Bila dikatakan pendapat itu tidak sesuai moral manusia, tentu melakukan hubungan di luar pernikahan lebih dari itu. Karena kepekaan moral akan bagaimana menyikapi wanita pada zaman Imam Syafi’i tidak seperti sekarang yang sadar akan eksistensi perempuan untuk lebih bisa memiliki peran, tentu pada zaman yang patriarkis tersebut menikahi anak di luar pernikahan sah sebuah hal yang wajar tak menyalahi adat moral.

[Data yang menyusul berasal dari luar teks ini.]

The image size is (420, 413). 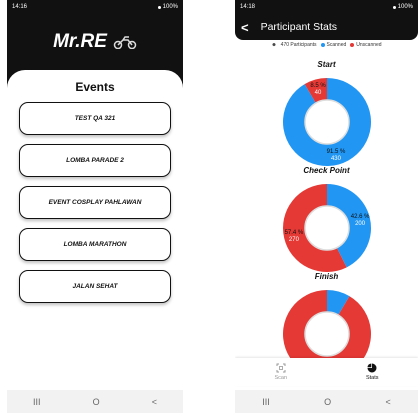 What do you see at coordinates (80, 42) in the screenshot?
I see `brand-title: Mr.RE` at bounding box center [80, 42].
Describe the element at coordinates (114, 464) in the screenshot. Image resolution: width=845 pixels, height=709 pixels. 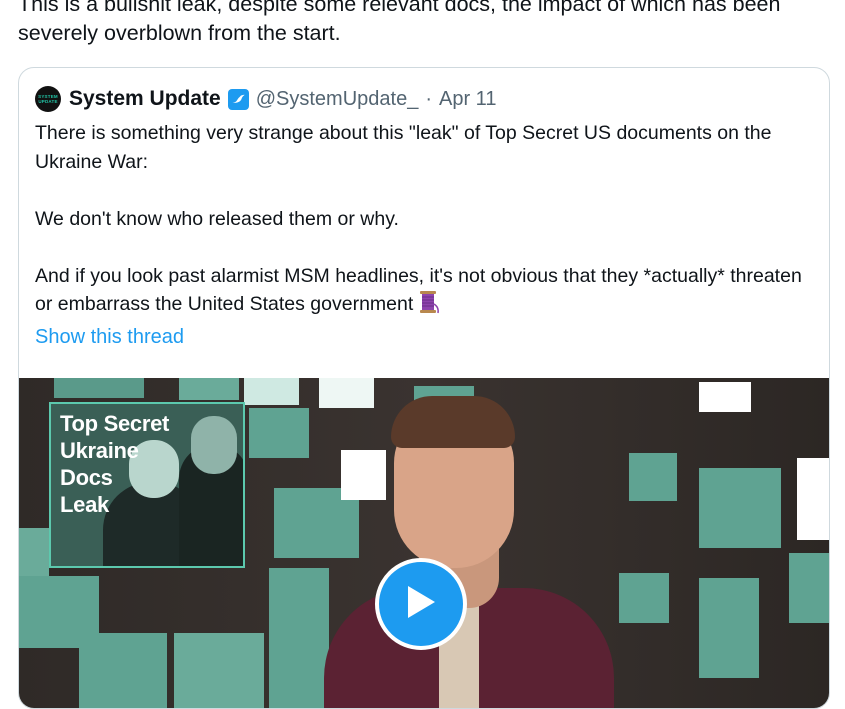
I see `thumbnail-title: Top Secret Ukraine Docs Leak` at that location.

Perlu Mengaji tentang Moral Hukum untuk Memahami Substansi Sebuah Hukum

Di sinilah titik letak memahami, moral hukum sesuai kondisi dan zamannya. Bila pendapat Imam Syafi’i tersebut tidak sesuai dengan kondisi zaman kita, maka silahkan ditinggalkan dan memilih pendapat yang lain. Terlebih, sudah ada badan hukum yang sah yang mengurusi itu semua. Mari cerdas dalam memahami teks dan konteks teks ketika kita membacanya agar ketika menyampaikannya kembali tidak menimbulkan kesalahan yang lebih fatal hingga mempersalahkan seorang Imam Mujtahid besar yang diakui seluruh dunia.